Image from New Old Stock

Working with Pandas Groupby in Python and the Split-Apply-Combine Strategy

18 Mar 2018

Introducing Group By
Split-Apply-Combine
Conclusion

In this tutorial we will cover how to use the Pandas DataFrame groupby function while having an excursion to the Split-Apply-Combine Strategy for data analysis. The Split-Apply-Combine strategy is a process that can be described as a process of splitting the data into groups, applying a function to each group and combining the result into a final data structure.

The data set we will be analysing is the Current Employee Names, Salaries, and Position Titles from the City of Chicago, which is listing all their employees with full names, departments, positions, and salaries. Let’s get into it!

%matplotlib inline

import pandas as pd
import matplotlib.pyplot as plt
plt.style.use('ggplot')

path = 'data/Current_Employee_Names_Salaries_and_Position_Titles.csv'
df = pd.read_csv(path)
df.head()

	Name	Job Titles	Department	Full or Part-Time	Salary or Hourly	Typical Hours	Annual Salary	Hourly Rate
0	AARON, JEFFERY M	SERGEANT	POLICE	F	Salary	NaN	101442.0	NaN
1	AARON, KARINA	POLICE OFFICER (ASSIGNED AS DETECTIVE)	POLICE	F	Salary	NaN	94122.0	NaN
2	AARON, KIMBERLEI R	CHIEF CONTRACT EXPEDITER	GENERAL SERVICES	F	Salary	NaN	101592.0	NaN
3	ABAD JR, VICENTE M	CIVIL ENGINEER IV	WATER MGMNT	F	Salary	NaN	110064.0	NaN
4	ABASCAL, REECE E	TRAFFIC CONTROL AIDE-HOURLY	OEMC	P	Hourly	20.0	NaN	19.86

Let’s take a look at what types we have in our DataFrame.

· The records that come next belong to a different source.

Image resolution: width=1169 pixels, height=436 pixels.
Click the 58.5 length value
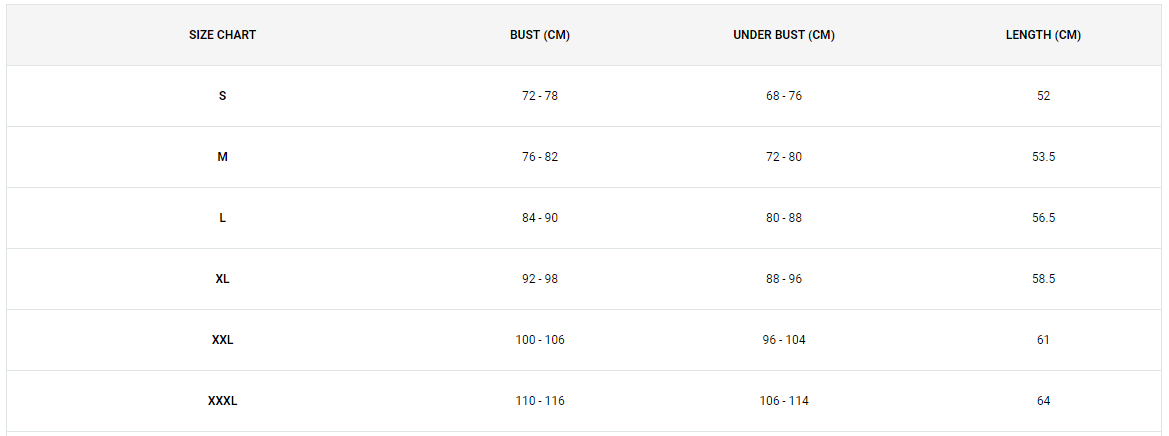[x=1043, y=279]
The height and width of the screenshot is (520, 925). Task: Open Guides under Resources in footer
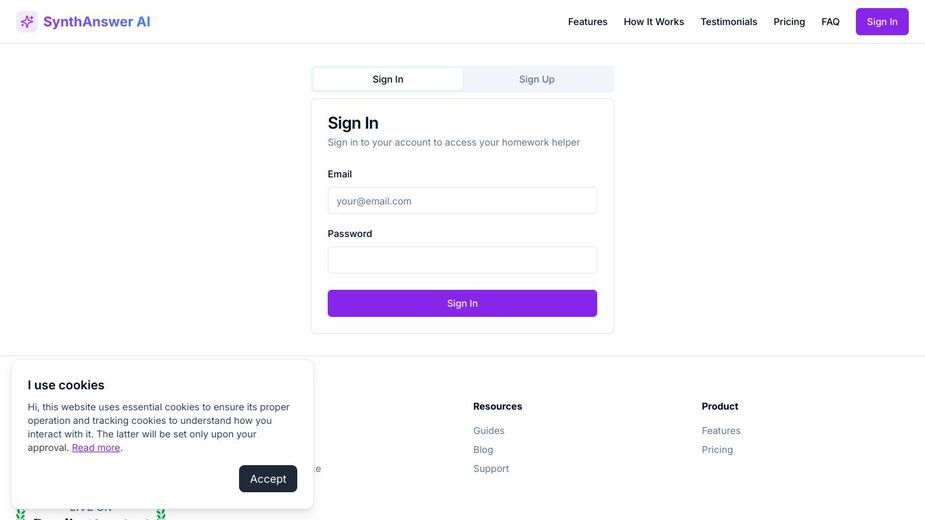[488, 431]
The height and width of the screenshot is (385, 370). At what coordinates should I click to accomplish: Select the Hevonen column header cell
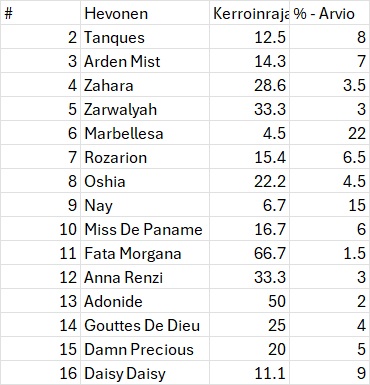(145, 13)
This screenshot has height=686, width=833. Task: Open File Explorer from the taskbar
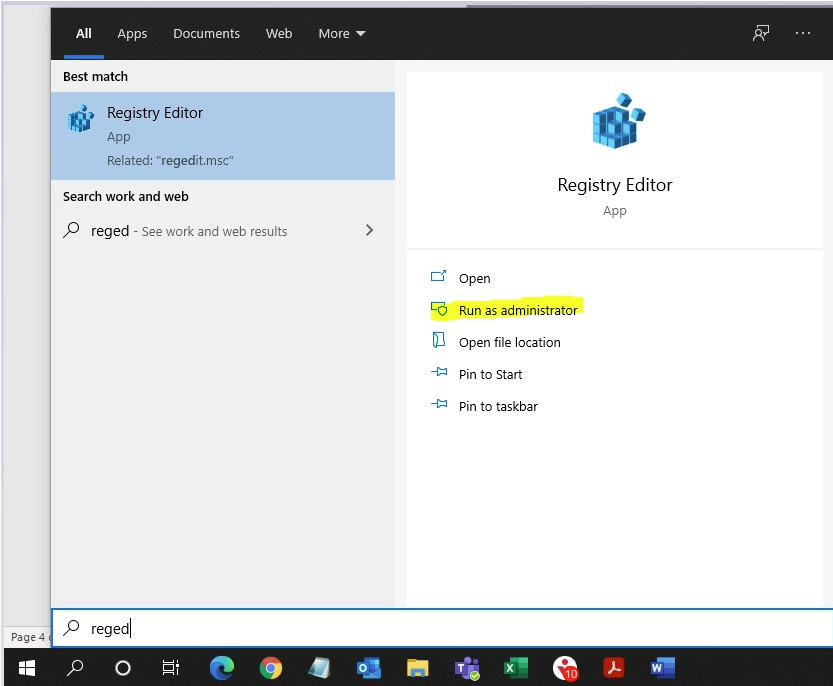click(x=417, y=667)
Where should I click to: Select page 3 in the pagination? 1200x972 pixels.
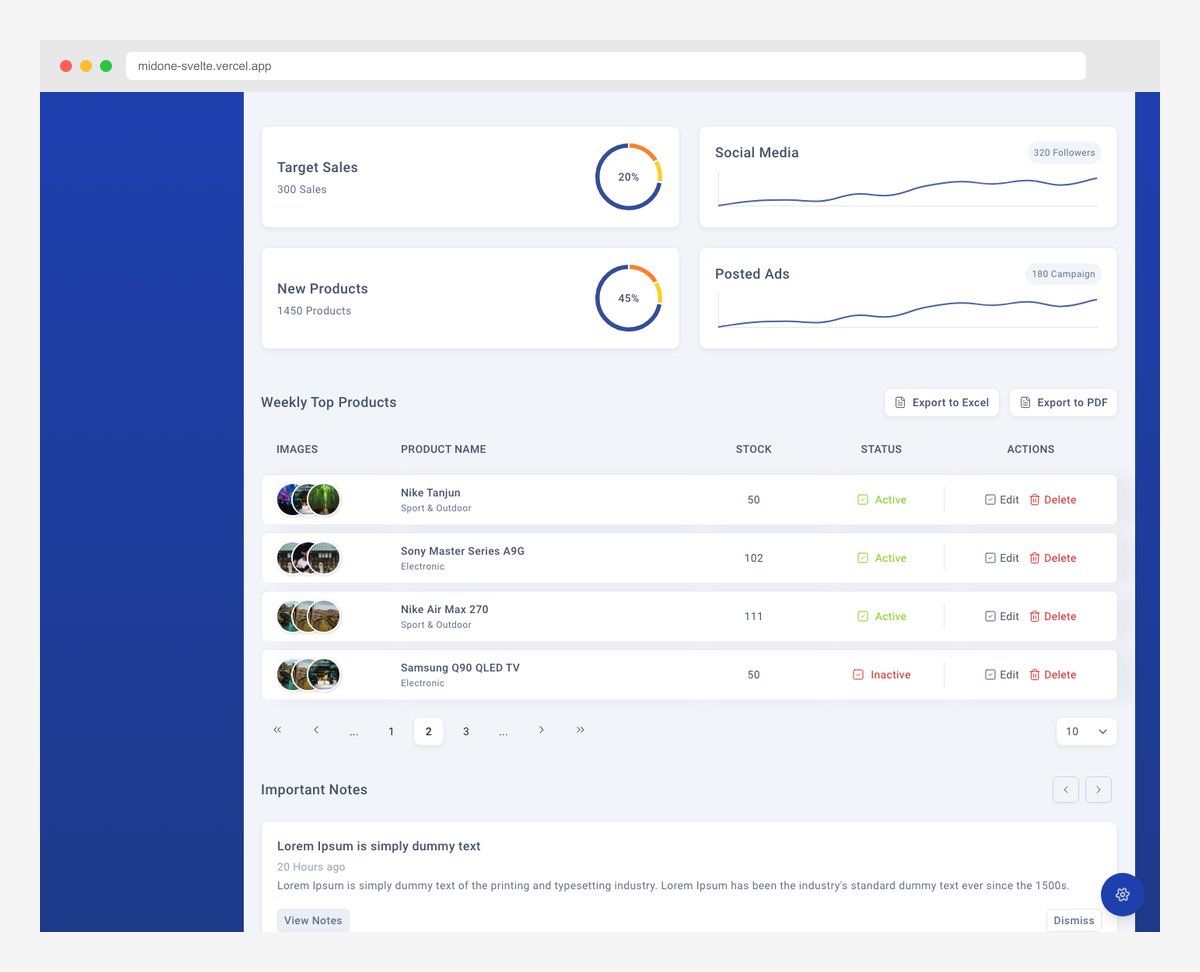[x=466, y=731]
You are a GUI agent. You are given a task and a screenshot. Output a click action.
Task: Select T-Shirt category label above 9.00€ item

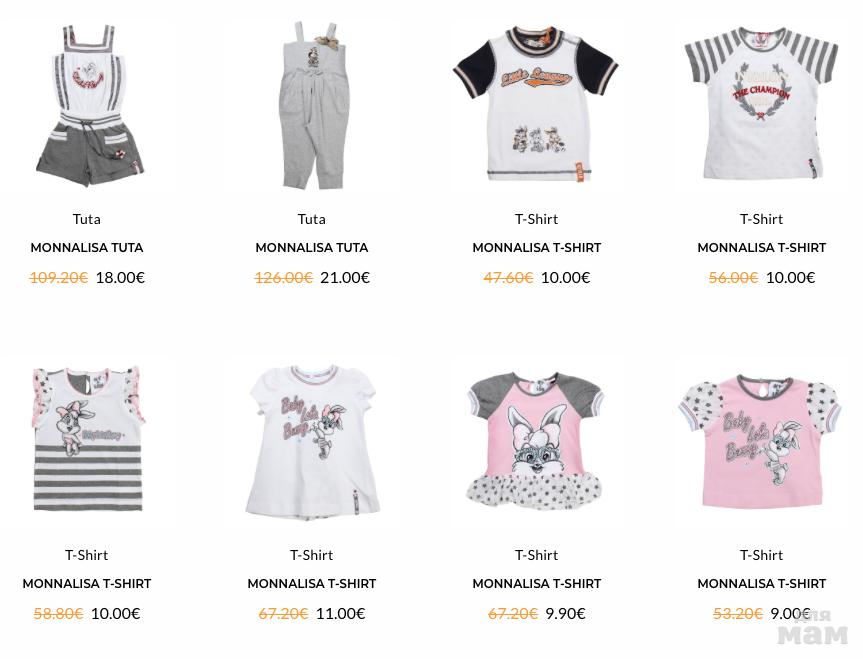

df.info(memory_usage='deep')

<class 'pandas.core.frame.DataFrame'>
RangeIndex: 33183 entries, 0 to 33182
Data columns (total 8 columns):
Name                 33183 non-null object
Job Titles           33183 non-null object
Department           33183 non-null object
Full or Part-Time    33183 non-null object
Salary or Hourly     33183 non-null object
Typical Hours        8022 non-null float64
Annual Salary        25161 non-null float64
Hourly Rate          8022 non-null float64
dtypes: float64(3), object(5)
memory usage: 11.6 MB

On a sidenote, memory_usage='deep' gives us the accurate memory usage of the DataFrame, but it can be slower to load for large DataFrames.

Now lets see what the average Annual Salary and Hourly Rate is by using the DataFrame.mean function. (Note that NaN values are ignored). And while we’re at it, let’s take a look at a histogram of them both with the built-in DataFrame.hist function.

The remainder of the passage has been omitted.